Mask Identification
By training the image classification AI model, the intelligent recognition of
"whether the mask is worn correctly" is realized, which is widely used in the monitoring of new
COVID epidemic prevention place.
Background
- Wearing a mask is the main way of preventing the spread of COVID in public. However, in the face of public places with large numbers of people, such as shopping malls, stations, factories, etc., it is difficult for place managers to organize enough manpower to remind people in the place to wear masks correctly. With the help of the AI mask recognition model, people who are not wearing masks can be quickly found and reminded, which greatly reduces management costs and the possibility of virus transmission.
Prepare Dataset
- First step: To clarify the categories that need to be identified. In this example, "wearing a mask" and "not wearing a mask" are used as examples.

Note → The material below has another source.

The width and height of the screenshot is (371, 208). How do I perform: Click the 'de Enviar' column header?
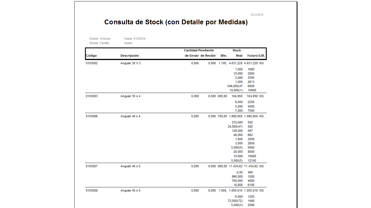[x=192, y=56]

- Second step: To prepare several face photos that can reflect these two categories. It is recommended that each category contains at least 200 photos, and collects multiple angles such as front and side. For example:
PS: Click here to download a sample dataset.
If you need a complete dataset, please send mail to hpchelp@lenovo.com
- Third step: Create a dataset through LiCO.
Click [Create Dataset].
Train Model
- When your dataset preparation is complete, you can click [Create Model] to complete the model creation.
- And then click [Train Model] to start training.
Validate Model
- After the model training is completed, the model accuracy can be verified online through [Validate Model].
- You can also predict multiple images by [Batch Predict].
Deploy Service
When you have a model that achieves the expected predictions, you can deploy it as sevices in LiCO or package it to docker platform.
- You can deploy the model by [Deploy Service]. In [My Services] you can manage all deployed services in current scenario. Instructions are provided for each service, which you can view it by clicking on the service id.
- You can also publish the trained model to the docker repository. First click [Export Model] to export the trained model files, and then publish the expoted model to the docker repositry in the [Package Model]. After that, you can refer to the [LiCO User Guide] to use the published docker image.